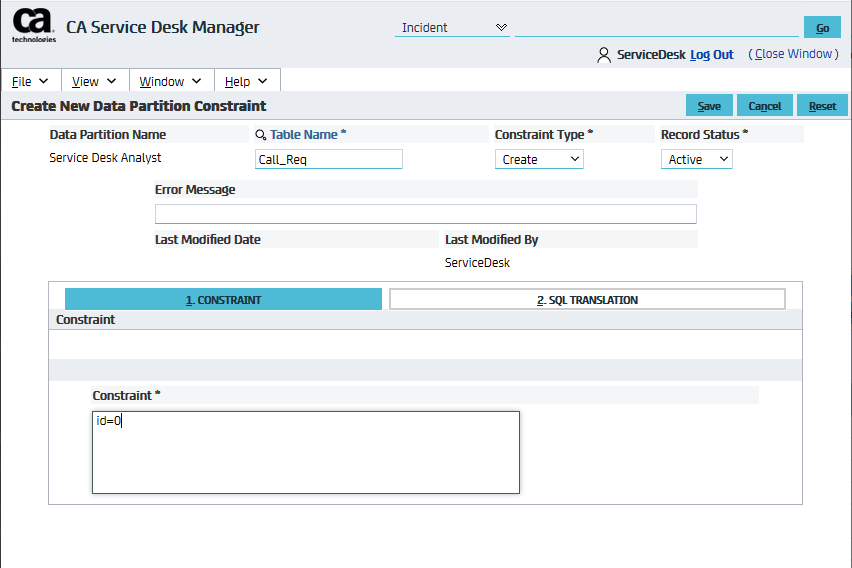
Task: Click the Go search button
Action: pos(822,28)
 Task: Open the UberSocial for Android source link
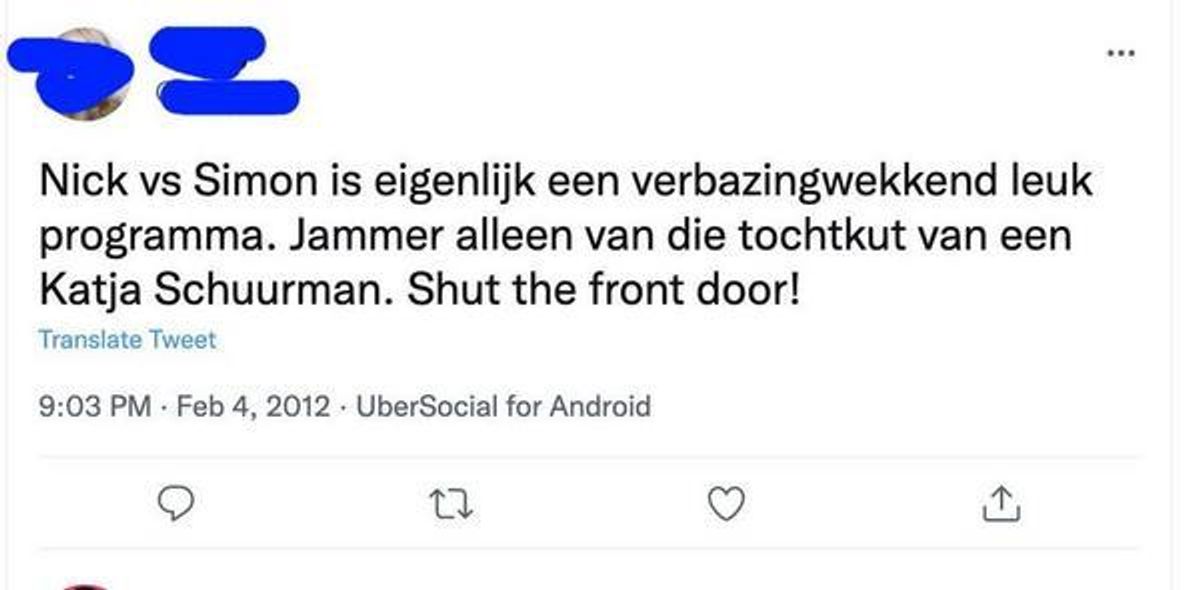tap(503, 407)
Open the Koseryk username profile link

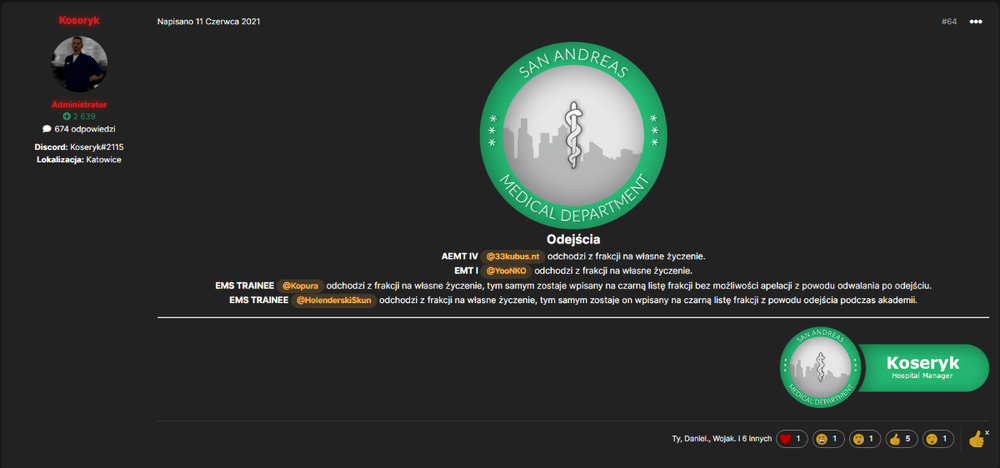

** DIRECTIONS **
Copy out exactly the lines between the line containing "Task: Open the" and the end of the entries, including both, and leave the pictures behind.

** YOUR SOLUTION **
 Task: Open the UberSocial for Android source link
tap(503, 407)
Open the Koseryk username profile link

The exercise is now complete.